What hasn’t changed is that we see these niches as independent, despite requiring very similar designs and implementations. We’re all in this together and we can quickly gain new heights of computing excellence if we exchange some jargon, recognize that others outside our day-to-day are working on problems which have similar — or even harder — constraints and that by coming together as a larger community we will ourselves perform much better.

Figure 2: HPC Systems Designs

Towards an Inclusive and Integrated Approach

This year, my hopes for SC19 are that we see more sharing across disciplines. More mixed communities in the BoFs, more common best practices for what these amazing machines can do for us. Figure 2 shows some of my favorite systems. If you can’t tell already, I’m agnostic as to where my computational resources originate as long as I can make the tool work for me. I will beg, borrow, and steal from any paradigm or niche I can to deliver the performance in as an efficient model as possible. For a moment, just allow your eyes to draw back from the specifics in these diagrams and see how alike they are. A node in Summit, currently ranked as the most powerful computing platform on earth, conceptually shares the same components as the USB3-based Neural Compute Stick. The index card sized Jetson TX2 hosts the same Pascal GPU cores as some of our most powerful petascale systems. And for only about $350, the Microsoft Xbox One X packs an enormous computational punch with a truly innovative engine for delivering parallel compute and real-time rendering in 4K HDR. Just imagine with me what it could do for computer vision and network solvers.

For me, HPC is about delivering answers to hard questions – right now. It’s about an inclusive and integrative approach to computing. And it’s exciting. If we can put aside our differences and allow ourselves to learn a little. We will gain a lot. I promise. See you in Denver.

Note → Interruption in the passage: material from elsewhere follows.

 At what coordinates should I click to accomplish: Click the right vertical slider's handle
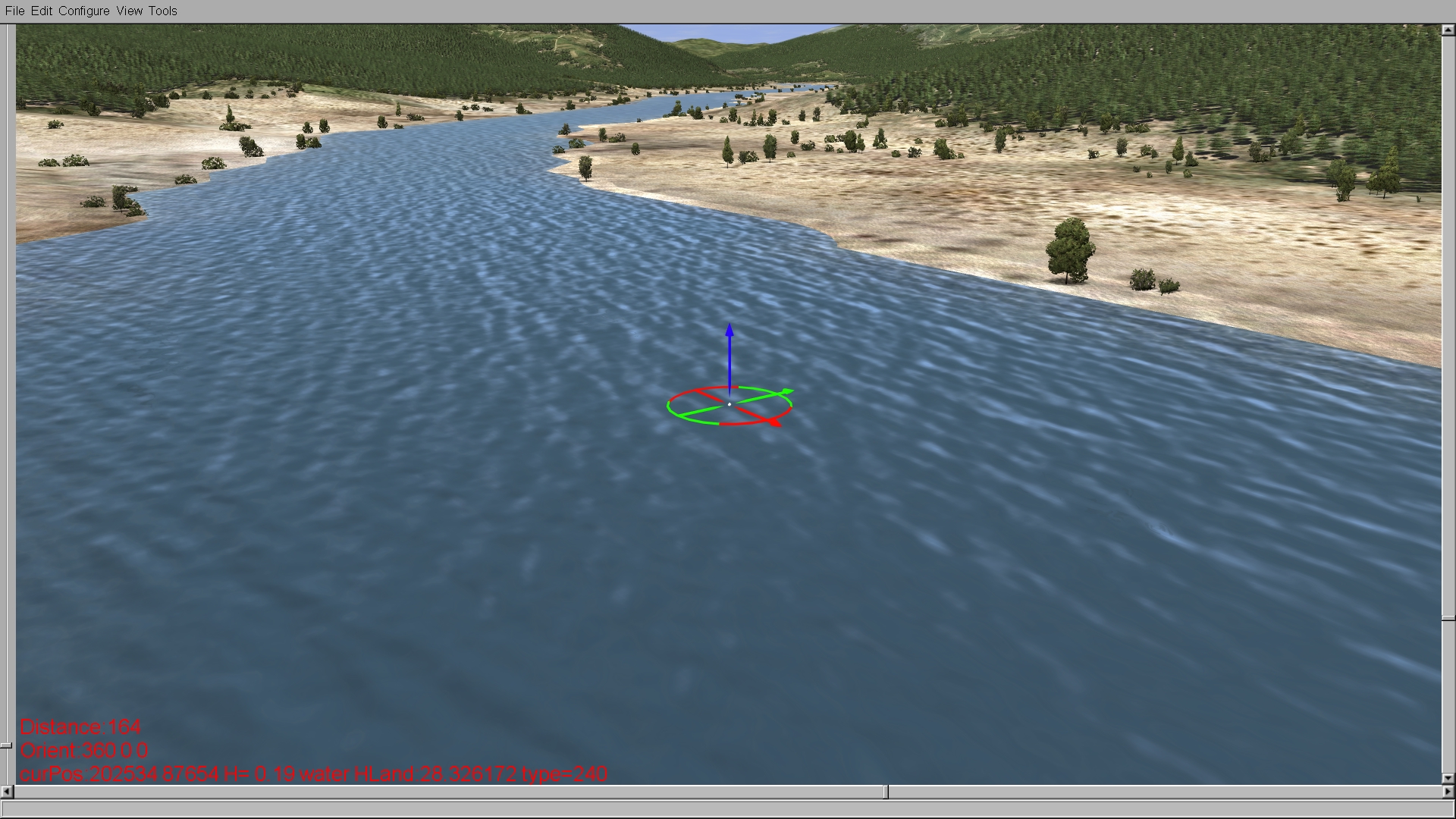click(1448, 619)
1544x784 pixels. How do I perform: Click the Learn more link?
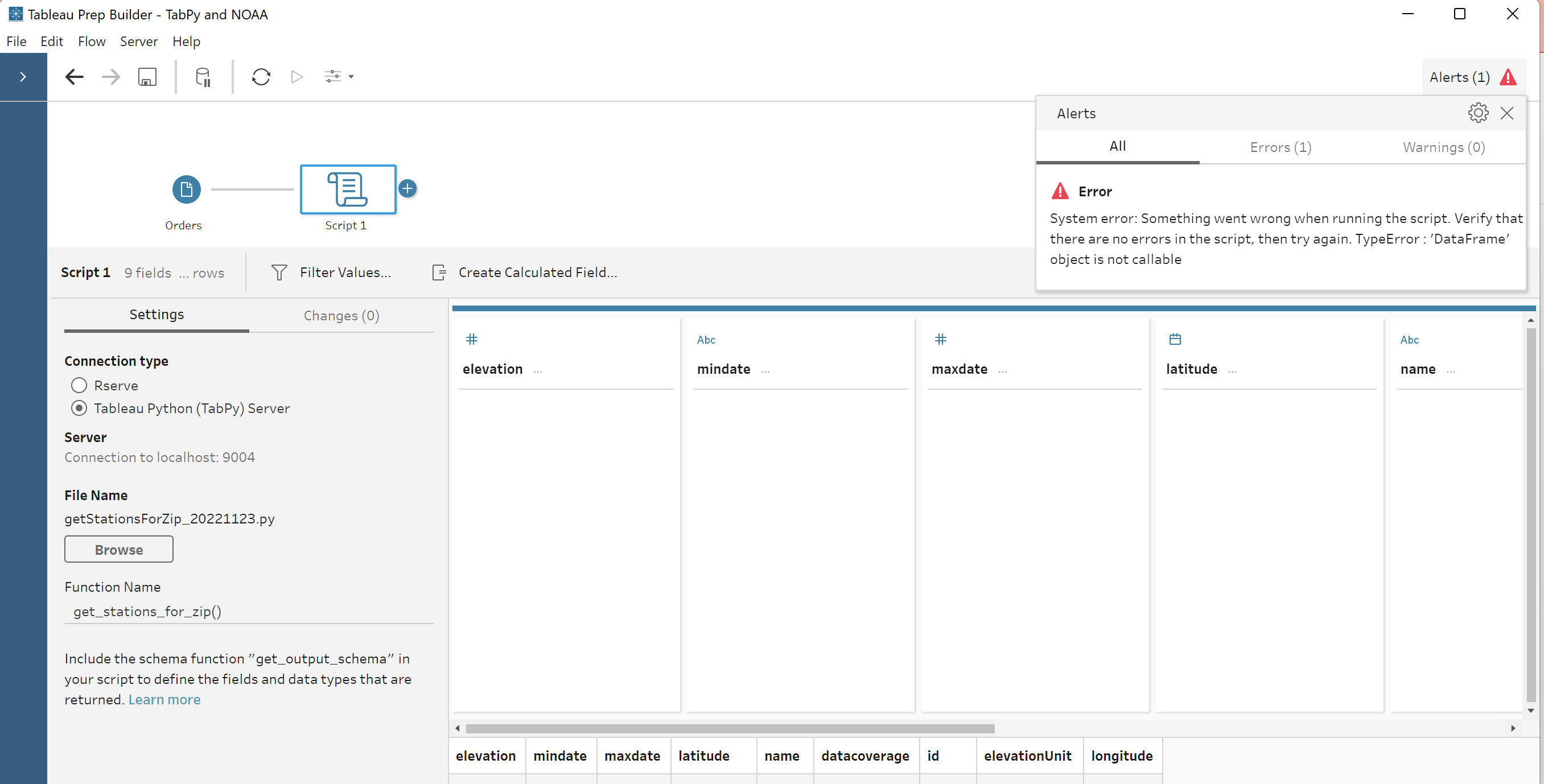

Ryan Quick is Principal and Co-Founder of Providentia Worldwide, LLC. He received degrees in English and Philosophy from Vanderbilt University. He has been active in the Internet and Linux communities since the early 1990s. He focused on distributed systems for the last 25 years, with special attention to the interaction between applications, operating systems, and the hardware and networks underlying them. Ryan holds patents for messaging middleware systems, and pioneers bridging High-Performance Computing technologies with enterprise best-practices. His HPC work at eBay and PayPal for real-time analytics garnered provisional patents and awards. He is recognized for innovation in hardware and application design, messaging ontology, and event-driven systems. Currently, he brings machine learning, real-time streaming, and blockchain technologies to predictive analytics and artificial intelligence for self-healing in expert systems.